▶ [Written exercise] Copy every line of the records, beginning at the line that contains "The width and height of the screenshot is (1568, 716)." and stopping after the line that contains "pos(472,131)". Shift each coordinate in the answers by -145, and leave every other line in that span unchanged.

▶ [Material shown]

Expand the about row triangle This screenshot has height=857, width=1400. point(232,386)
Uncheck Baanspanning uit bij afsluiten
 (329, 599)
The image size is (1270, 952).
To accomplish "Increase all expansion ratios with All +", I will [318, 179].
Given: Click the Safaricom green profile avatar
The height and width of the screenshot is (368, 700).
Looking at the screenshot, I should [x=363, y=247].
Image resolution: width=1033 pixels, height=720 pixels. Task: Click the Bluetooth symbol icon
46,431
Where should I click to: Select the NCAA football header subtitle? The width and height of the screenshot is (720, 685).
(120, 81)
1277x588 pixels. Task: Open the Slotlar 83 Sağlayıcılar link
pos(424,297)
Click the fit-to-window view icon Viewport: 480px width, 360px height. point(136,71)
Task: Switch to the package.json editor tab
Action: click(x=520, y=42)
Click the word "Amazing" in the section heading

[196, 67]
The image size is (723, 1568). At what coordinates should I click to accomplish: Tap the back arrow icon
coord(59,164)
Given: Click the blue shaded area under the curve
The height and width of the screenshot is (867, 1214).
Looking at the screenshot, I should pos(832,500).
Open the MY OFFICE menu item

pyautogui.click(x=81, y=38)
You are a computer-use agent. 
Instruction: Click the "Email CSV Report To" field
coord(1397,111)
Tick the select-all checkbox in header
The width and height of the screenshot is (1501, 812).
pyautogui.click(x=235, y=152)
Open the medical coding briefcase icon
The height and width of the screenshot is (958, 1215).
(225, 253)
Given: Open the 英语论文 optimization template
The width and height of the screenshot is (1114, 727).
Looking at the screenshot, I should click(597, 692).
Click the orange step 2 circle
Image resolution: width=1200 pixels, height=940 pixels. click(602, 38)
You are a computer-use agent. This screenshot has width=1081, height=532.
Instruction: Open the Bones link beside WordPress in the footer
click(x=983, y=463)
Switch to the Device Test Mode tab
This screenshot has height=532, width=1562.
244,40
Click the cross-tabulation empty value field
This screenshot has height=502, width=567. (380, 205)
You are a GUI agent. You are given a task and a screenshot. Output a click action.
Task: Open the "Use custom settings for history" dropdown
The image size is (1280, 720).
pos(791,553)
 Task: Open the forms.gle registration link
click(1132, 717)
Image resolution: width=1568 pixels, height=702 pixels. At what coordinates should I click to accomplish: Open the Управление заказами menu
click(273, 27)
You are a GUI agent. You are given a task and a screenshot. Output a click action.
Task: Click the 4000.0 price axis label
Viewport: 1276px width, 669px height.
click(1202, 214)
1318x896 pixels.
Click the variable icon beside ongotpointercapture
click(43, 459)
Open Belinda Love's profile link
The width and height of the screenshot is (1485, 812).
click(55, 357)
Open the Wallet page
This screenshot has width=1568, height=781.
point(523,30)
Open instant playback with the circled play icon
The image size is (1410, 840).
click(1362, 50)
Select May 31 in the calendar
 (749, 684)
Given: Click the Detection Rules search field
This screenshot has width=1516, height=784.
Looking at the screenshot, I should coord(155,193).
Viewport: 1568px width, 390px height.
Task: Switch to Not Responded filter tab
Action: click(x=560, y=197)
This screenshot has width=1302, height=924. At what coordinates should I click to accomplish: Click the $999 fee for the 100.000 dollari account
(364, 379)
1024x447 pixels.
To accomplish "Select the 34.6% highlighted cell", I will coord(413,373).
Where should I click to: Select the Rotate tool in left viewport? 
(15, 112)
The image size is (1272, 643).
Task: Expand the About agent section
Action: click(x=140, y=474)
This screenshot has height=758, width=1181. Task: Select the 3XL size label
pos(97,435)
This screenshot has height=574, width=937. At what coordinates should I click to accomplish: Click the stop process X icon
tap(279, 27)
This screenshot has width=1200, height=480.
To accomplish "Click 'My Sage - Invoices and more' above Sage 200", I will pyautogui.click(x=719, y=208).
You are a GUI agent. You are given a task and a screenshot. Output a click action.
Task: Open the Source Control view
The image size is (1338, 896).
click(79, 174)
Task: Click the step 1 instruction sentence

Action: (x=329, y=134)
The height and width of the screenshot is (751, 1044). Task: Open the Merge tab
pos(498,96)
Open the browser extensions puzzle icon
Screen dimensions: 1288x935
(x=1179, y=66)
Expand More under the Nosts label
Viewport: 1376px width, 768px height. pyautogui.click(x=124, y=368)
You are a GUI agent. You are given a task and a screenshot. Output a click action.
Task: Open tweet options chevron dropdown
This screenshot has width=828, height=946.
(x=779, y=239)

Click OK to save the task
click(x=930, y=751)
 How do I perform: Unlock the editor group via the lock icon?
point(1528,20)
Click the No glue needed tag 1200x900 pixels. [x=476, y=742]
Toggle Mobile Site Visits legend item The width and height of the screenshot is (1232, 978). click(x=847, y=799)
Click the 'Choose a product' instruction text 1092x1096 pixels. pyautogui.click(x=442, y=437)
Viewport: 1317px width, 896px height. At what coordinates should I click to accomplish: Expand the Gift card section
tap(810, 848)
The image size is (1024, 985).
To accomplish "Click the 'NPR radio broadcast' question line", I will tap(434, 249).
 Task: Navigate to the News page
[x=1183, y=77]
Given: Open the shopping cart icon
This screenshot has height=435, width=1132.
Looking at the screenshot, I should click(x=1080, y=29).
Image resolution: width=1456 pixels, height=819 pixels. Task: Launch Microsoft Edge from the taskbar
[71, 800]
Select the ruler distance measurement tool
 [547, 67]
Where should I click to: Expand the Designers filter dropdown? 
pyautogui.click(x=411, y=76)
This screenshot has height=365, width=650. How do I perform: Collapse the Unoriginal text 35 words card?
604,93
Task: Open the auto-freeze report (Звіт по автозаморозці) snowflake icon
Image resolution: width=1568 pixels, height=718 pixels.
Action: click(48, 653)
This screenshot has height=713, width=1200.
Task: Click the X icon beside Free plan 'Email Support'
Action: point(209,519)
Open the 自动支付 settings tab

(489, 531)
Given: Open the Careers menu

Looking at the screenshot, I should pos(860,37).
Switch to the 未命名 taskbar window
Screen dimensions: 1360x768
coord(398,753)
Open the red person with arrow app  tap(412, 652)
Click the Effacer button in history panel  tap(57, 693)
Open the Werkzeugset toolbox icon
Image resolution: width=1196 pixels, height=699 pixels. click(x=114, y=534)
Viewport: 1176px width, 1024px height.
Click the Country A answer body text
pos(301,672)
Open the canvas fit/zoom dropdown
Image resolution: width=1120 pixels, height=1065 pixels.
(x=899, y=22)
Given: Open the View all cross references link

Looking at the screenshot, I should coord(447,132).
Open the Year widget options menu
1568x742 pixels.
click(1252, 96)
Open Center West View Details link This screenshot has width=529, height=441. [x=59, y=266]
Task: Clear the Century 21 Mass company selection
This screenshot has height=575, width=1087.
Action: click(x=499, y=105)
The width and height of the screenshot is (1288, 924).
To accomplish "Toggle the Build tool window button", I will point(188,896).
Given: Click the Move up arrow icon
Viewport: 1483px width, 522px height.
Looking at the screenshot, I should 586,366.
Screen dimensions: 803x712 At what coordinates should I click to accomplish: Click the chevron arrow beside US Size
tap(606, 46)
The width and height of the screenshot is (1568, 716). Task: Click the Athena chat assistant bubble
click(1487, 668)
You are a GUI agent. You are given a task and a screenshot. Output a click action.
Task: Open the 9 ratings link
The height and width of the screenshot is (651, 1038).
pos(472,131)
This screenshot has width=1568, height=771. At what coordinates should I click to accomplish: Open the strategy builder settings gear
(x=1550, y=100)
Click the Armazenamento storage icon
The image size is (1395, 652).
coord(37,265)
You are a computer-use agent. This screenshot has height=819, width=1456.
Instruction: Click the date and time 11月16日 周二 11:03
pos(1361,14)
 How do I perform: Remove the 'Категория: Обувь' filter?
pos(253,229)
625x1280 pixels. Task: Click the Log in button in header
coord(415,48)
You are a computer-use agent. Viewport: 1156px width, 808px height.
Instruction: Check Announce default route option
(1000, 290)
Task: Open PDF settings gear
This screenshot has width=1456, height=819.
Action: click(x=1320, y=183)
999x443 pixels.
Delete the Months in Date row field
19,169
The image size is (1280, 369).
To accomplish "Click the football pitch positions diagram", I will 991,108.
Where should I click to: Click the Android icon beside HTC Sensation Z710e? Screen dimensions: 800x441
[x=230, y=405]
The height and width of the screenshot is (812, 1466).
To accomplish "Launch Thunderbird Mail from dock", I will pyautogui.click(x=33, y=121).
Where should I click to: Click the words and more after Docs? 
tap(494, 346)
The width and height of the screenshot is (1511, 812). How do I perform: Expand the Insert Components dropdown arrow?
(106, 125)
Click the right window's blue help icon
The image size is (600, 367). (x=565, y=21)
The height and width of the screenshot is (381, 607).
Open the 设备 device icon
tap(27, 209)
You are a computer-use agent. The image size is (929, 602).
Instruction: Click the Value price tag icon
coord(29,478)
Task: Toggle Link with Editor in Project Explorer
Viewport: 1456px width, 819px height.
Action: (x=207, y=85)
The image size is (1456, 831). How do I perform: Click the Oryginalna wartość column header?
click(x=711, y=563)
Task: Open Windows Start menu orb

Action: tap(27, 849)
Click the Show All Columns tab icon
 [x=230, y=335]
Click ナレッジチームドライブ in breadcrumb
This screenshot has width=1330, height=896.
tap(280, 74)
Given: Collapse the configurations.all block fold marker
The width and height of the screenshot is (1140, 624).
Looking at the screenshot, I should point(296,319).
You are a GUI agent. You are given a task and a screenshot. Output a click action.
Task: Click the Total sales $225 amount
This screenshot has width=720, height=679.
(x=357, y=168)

▶ [Result of the exercise]
The width and height of the screenshot is (1568, 716). Task: Click the Athena chat assistant bubble
click(1342, 523)
You are a GUI agent. You are given a task and a screenshot. Output a click action.
Task: Open the 9 ratings link
The height and width of the screenshot is (651, 1038).
pos(327,-14)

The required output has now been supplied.